Et je crains… Ah ! quittez une crainte si vaine ;
Laissez courir Porus où son malheur l’entraîne :
Que l’Inde en sa faveur arme tous ses États,
Et que le seul Taxile en détourne ses pas !
Mais les voici.

CLÉOFILE.

Mais les voici.

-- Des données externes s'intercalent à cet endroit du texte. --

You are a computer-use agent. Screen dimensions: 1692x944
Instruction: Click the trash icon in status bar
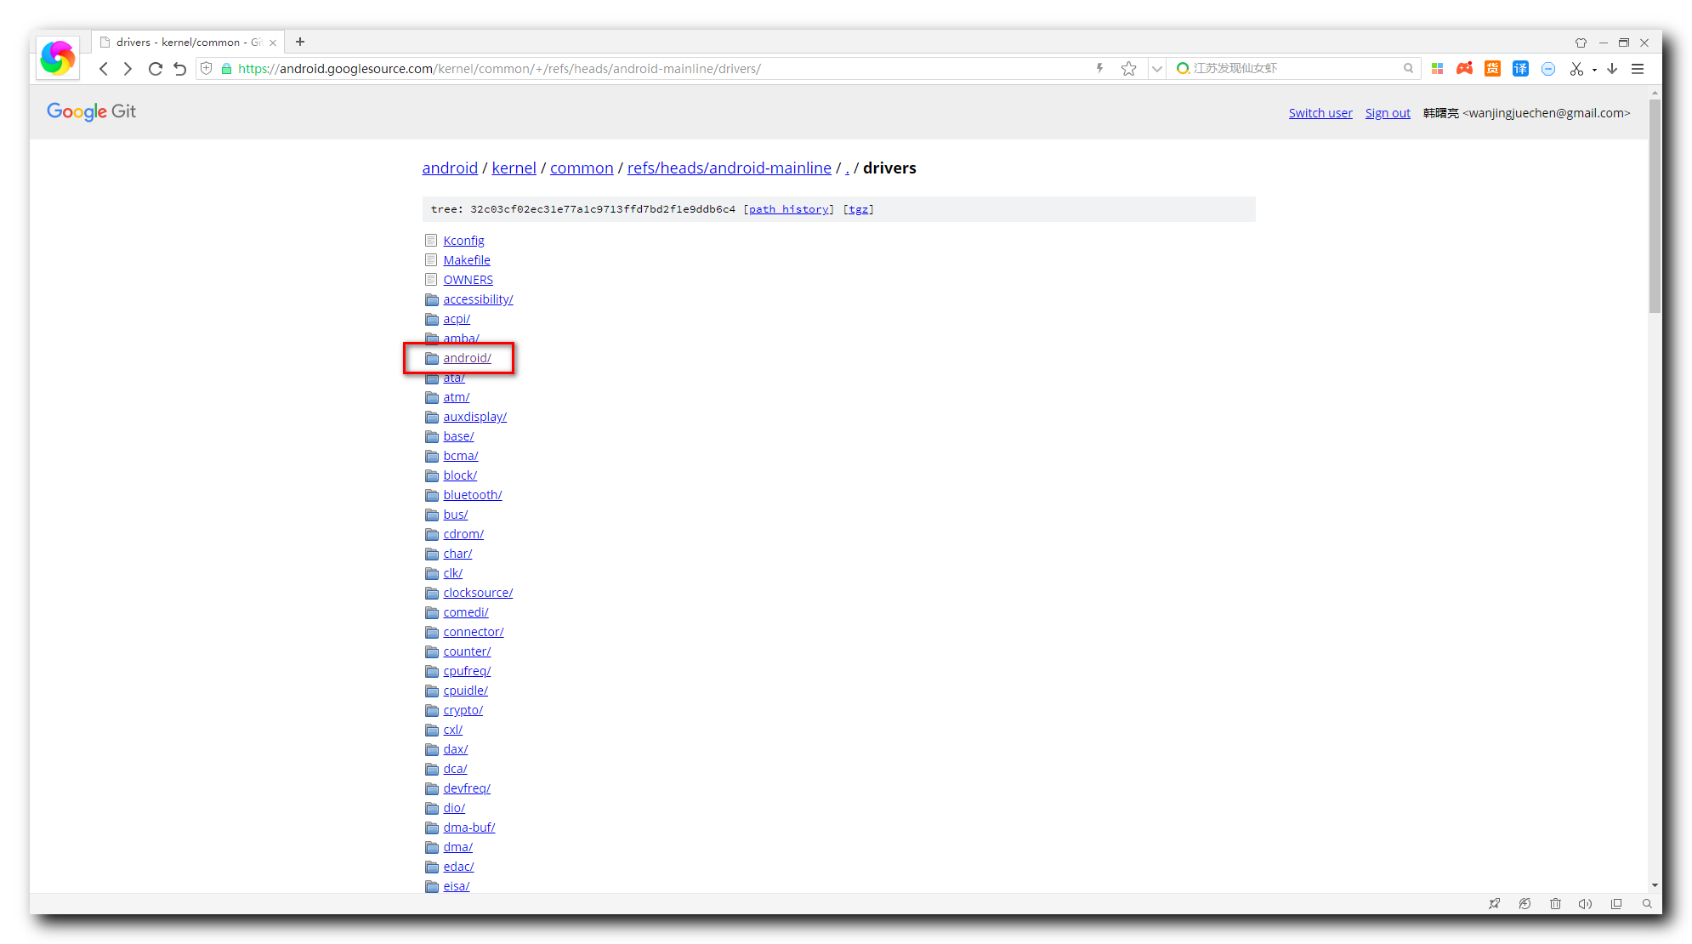pyautogui.click(x=1555, y=903)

Seigneur, achevez votre ouvrage :
Par vos sages conseils dissipez cet orage ;
Ou, s’il faut qu’il éclate, au moins souvenez-vous
De le faire tomber sur d’autres que sur nous.


Scène II.

PORUS, TAXILE, ÉPHESTION.
ÉPHESTION.

Avant que le combat qui menace vos têtes
Mette tous vos États au rang de nos conquêtes,
Alexandre veut bien différer ses exploits,
Et vous offrir la paix pour la dernière fois.
Vos peuples prévenus de l’espoir qui vous flatte,
Prétendaient arrêter le vainqueur de l’Euphrate ;
Mais l’Hydaspe, malgré tant d’escadrons épars,
Voit enfin sur ses bords flotter nos étendards :
Vous les verriez plantés jusque sur vos tranchées,
Et de sang et de morts vos campagnes jonchées,
Si ce héros, couvert de tant d’autres lauriers,
N’eût lui-même arrêté l’ardeur de nos guerriers.